■ What you should do
The entire set of lines below should be copied exactly.

Stored data entries:
Segment Open
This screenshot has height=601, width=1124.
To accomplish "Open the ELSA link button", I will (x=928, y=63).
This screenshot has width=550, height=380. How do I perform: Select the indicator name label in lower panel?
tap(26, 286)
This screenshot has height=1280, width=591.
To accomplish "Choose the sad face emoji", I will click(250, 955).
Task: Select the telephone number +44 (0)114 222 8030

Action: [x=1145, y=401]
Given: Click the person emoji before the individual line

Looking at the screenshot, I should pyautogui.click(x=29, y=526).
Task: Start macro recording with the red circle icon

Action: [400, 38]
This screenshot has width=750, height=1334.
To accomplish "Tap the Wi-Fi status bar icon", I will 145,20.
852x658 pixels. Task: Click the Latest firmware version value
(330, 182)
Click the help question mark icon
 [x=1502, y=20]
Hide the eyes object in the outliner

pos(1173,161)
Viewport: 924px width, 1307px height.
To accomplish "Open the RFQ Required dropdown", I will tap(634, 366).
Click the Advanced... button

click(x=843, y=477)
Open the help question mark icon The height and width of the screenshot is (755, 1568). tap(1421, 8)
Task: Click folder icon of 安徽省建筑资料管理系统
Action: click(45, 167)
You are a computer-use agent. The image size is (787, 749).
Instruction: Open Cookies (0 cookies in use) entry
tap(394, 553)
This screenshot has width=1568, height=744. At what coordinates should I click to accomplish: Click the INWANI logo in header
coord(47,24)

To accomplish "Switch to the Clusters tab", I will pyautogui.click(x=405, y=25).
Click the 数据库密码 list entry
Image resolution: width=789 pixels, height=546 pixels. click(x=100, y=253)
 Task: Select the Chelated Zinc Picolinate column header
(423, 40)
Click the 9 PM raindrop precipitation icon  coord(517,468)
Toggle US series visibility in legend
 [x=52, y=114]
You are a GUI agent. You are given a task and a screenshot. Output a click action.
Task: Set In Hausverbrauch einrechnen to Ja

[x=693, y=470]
Segment Closed
■ Task solution
This screenshot has height=601, width=1124.
To accomplish "Open the ELSA link button", I will (x=928, y=63).
This screenshot has width=550, height=380. How do I perform: Select the indicator name label in lower panel?
tap(26, 286)
This screenshot has height=1280, width=591.
To accomplish "Choose the sad face emoji", I will click(250, 955).
Task: Select the telephone number +44 (0)114 222 8030

Action: [x=1145, y=401]
Given: Click the person emoji before the individual line

Looking at the screenshot, I should pyautogui.click(x=29, y=526).
Task: Start macro recording with the red circle icon

Action: [400, 38]
This screenshot has width=750, height=1334.
To accomplish "Tap the Wi-Fi status bar icon", I will 145,20.
852x658 pixels. Task: Click the Latest firmware version value
(330, 182)
Click the help question mark icon
 [x=1502, y=20]
Hide the eyes object in the outliner

pos(1173,161)
Viewport: 924px width, 1307px height.
To accomplish "Open the RFQ Required dropdown", I will tap(634, 366).
Click the Advanced... button

click(x=843, y=477)
Open the help question mark icon The height and width of the screenshot is (755, 1568). tap(1421, 8)
Task: Click folder icon of 安徽省建筑资料管理系统
Action: click(45, 167)
You are a computer-use agent. The image size is (787, 749).
Instruction: Open Cookies (0 cookies in use) entry
tap(394, 553)
This screenshot has width=1568, height=744. At what coordinates should I click to accomplish: Click the INWANI logo in header
coord(47,24)

To accomplish "Switch to the Clusters tab", I will pyautogui.click(x=405, y=25).
Click the 数据库密码 list entry
Image resolution: width=789 pixels, height=546 pixels. click(x=100, y=253)
 Task: Select the Chelated Zinc Picolinate column header
(423, 40)
Click the 9 PM raindrop precipitation icon  coord(517,468)
Toggle US series visibility in legend
 [x=52, y=114]
You are a GUI agent. You are given a task and a screenshot. Output a click action.
Task: Set In Hausverbrauch einrechnen to Ja

[x=693, y=470]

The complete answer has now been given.